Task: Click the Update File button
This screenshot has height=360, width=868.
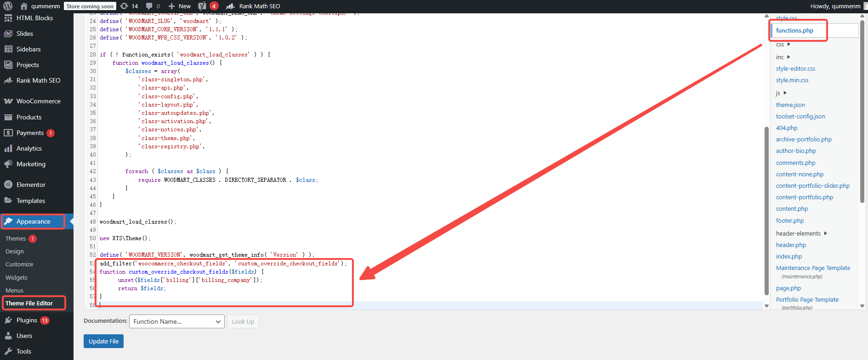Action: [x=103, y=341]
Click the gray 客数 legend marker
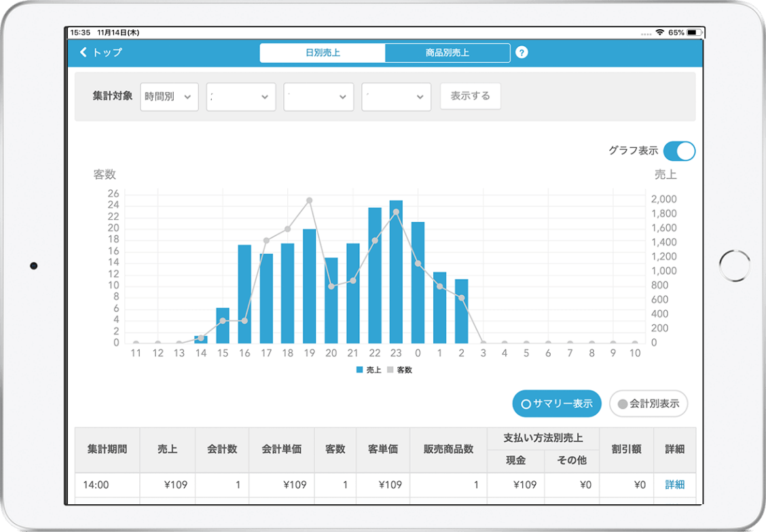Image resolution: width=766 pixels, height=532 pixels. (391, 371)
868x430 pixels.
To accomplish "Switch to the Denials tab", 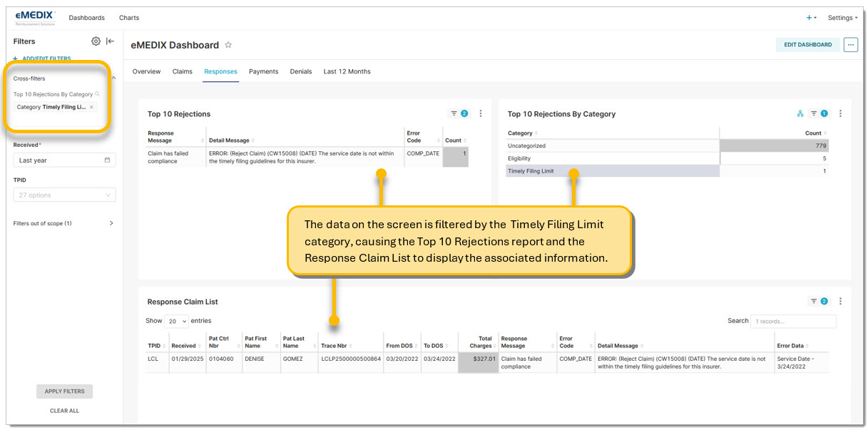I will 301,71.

------------------------

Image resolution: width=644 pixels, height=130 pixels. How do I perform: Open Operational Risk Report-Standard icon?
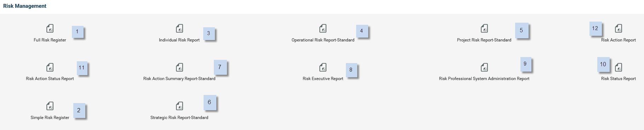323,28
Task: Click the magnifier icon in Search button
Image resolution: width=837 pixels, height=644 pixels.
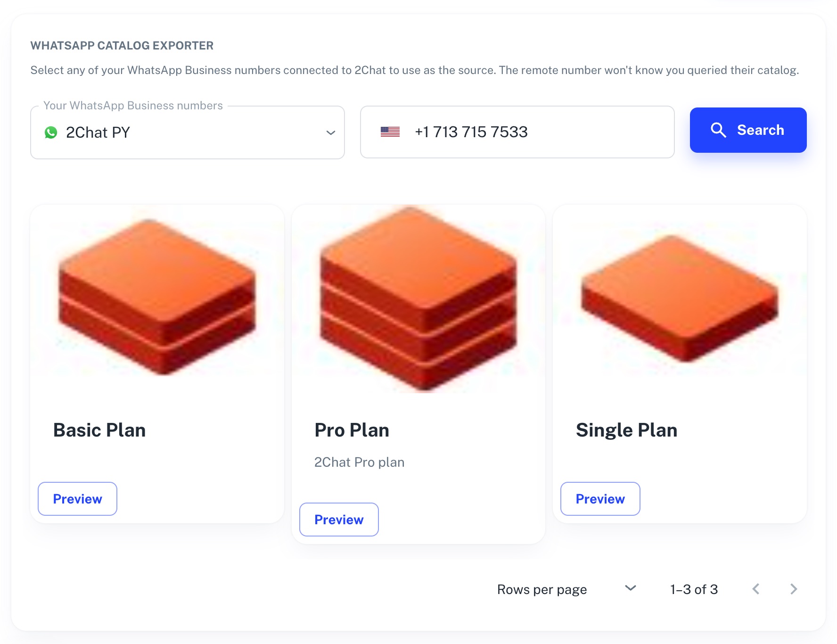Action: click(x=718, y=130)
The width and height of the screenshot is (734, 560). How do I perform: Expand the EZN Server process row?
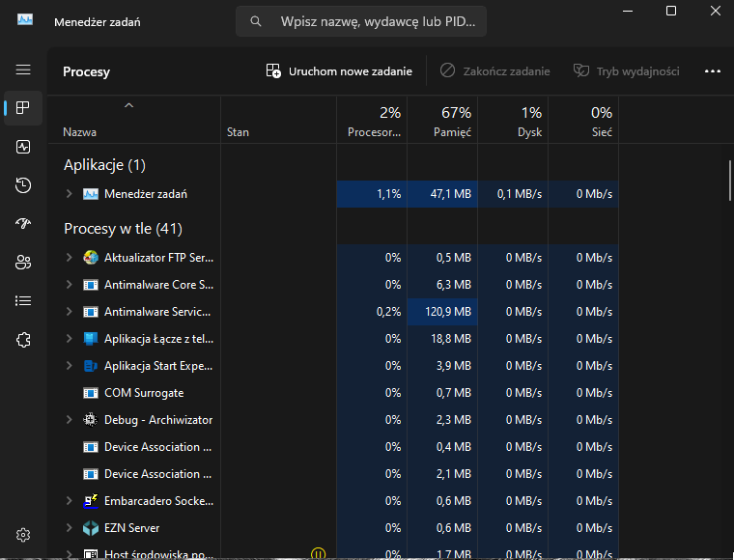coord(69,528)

------------------------

Select from the material above each line in which the string "Task" appears, and list those lines.

• WRITTEN REPLY
Task: Click the Update File button
Task: Click the magnifier icon in Search button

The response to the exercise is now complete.